A Technology You Can’t Hide From: FTMC Scientists Successfully Test a Marine Radar Identification System at Sea

The FTMC team has developed and successfully demonstrated in the Baltic Sea a system capable of detecting ship radar signals. Initial trials have delivered positive results, and the technology is expected to become a reliable tool for detecting and identifying vessels attempting to conceal or falsify their identity.

Deceptive Signals Exist at Sea Too

Just as road users must follow clear traffic rules, so too do seafarers. One of these rules is particularly relevant to the technology discussed here.

Every vessel is required to use the Automatic Identification System (AIS), which operates via radio communication. Every few seconds, AIS transmits messages to other ships, coastal stations and even satellites, providing information about the vessel’s name, type, precise position, course and speed. This system is essential for safety purposes: preventing collisions at sea, requesting assistance, and enabling states to monitor sea lanes and traffic flows. It also allows authorities to identify those responsible in the event of violations.

However, a vessel’s crew – acting under the influence of hostile states – may simply switch off AIS or transmit false signals. This practice is considered one of the tools of hybrid warfare.

How can such threats be countered? A team of scientists from the FTMC Microwave Laboratory, led by physicist Dr Paulius Ragulis, has developed a system designed to help identify such deception. Its full name is the Radar Electromagnetic Signature Detection and Analysis System, and its purpose is to detect ship radar signals and use them to identify a vessel’s true identity, even when other available sensors provide contradictory information.

(Dr Paulius Ragulis. Photo: Judita Vadeikė / FTMC)

Detectable Traces

The system was developed over a three-year period as part of a project commissioned by the Lithuanian Navy and approved by the Ministry of National Defence of Lithuania. Externally, the system appears as a white radome; inside it (which, for understandable reasons, cannot be shown here) are directional antennas, computer equipment, an electromagnetic spectrum analyser, and other instruments.

“All ships are equipped with radars that emit electromagnetic radiation in the microwave frequency range. These radars detect obstacles at sea and are therefore essential for navigation safety. Inevitably, this means that radars leave behind what we call an electromagnetic footprint in the environment. Our system passively detects these footprints and ‘collects’ the radiation. Once a radar signal is captured, a trained AI system is applied, and the computer screen then displays the vessel’s name along with a probability rating indicating the reliability of that identification,” explains Dr Ragulis.

For example, the display might read: ‘Black Widow, 93%’, and so on.

According to the FTMC physicist, if a signal from a previously unknown vessel is received (the AI continues to gather data and learn), a Plan B is triggered: the system presents a parametric visualisation of the signal – a diagram – allowing the operator to determine what type of radar the data may originate from.

“Therefore, even if an enemy were to transmit a false AIS message, we would still be able to see that it is in fact a completely different vessel,” says the scientist, adding that the system would be useful both for peacetime maritime traffic monitoring and in situations involving hybrid attacks, crises or war.

(Photo: FTMC)

A Successful Start in the Baltic Sea

On 27 January 2026, the FTMC-developed prototype was tested under real-world conditions in the Baltic Sea for the first time. The system was installed aboard the Lithuanian Navy’s mine countermeasures vessel M53 Skalvis. Conditions were truly wintry and maritime, with strong winds, snow and heavy seas. Nevertheless, according to Dr Ragulis, the system withstood everything exceptionally well:

“As we were concluding the project, we wanted to demonstrate the prototype to the Defence Resources Agency under the Ministry of National Defence and to the Navy itself. The results were very good – better than we ourselves expected. We were impressed by the accuracy of the parameters displayed by our system. The vessel identification distances were satisfactory.
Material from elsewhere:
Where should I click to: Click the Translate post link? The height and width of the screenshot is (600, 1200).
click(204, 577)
Our data matched AIS signals from ships, as well as information about vessels that were not transmitting AIS but were identified by other means.”
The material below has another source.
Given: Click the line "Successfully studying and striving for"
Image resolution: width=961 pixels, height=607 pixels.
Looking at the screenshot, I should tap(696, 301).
The head of the FTMC Microwave Laboratory notes that the system will continue to be improved, with the main goal being to transform the prototype into a practical and reliable tool for naval forces.

“We hope that cooperation with the Navy will continue to strengthen and that we will be able to further develop the technology. This work not only gives our scientists great motivation, but also provides tangible benefits to the Armed Forces in addressing contemporary challenges,” says the physicist.

“Looking further into the future, we also have ideas for applying our system to drone detection. Every drone emits communication signals that we can capture, process and use to determine what type of unmanned aerial vehicle it is (or at least which protocols it uses), or the direction from which it is flying. But for now, our full focus remains on the sea and on strengthening our naval capabilities,” adds Dr Ragulis.

Written by Simonas Bendžius, FTMC Public Relations and Communication Specialist

The project is being developed under the Defence Technology Development Programme in Lithuania for 2021–2027, funded by the Ministry of National Defence. The programme’s objective is to strengthen national defence capabilities and accelerate the development of Lithuania’s defence industry.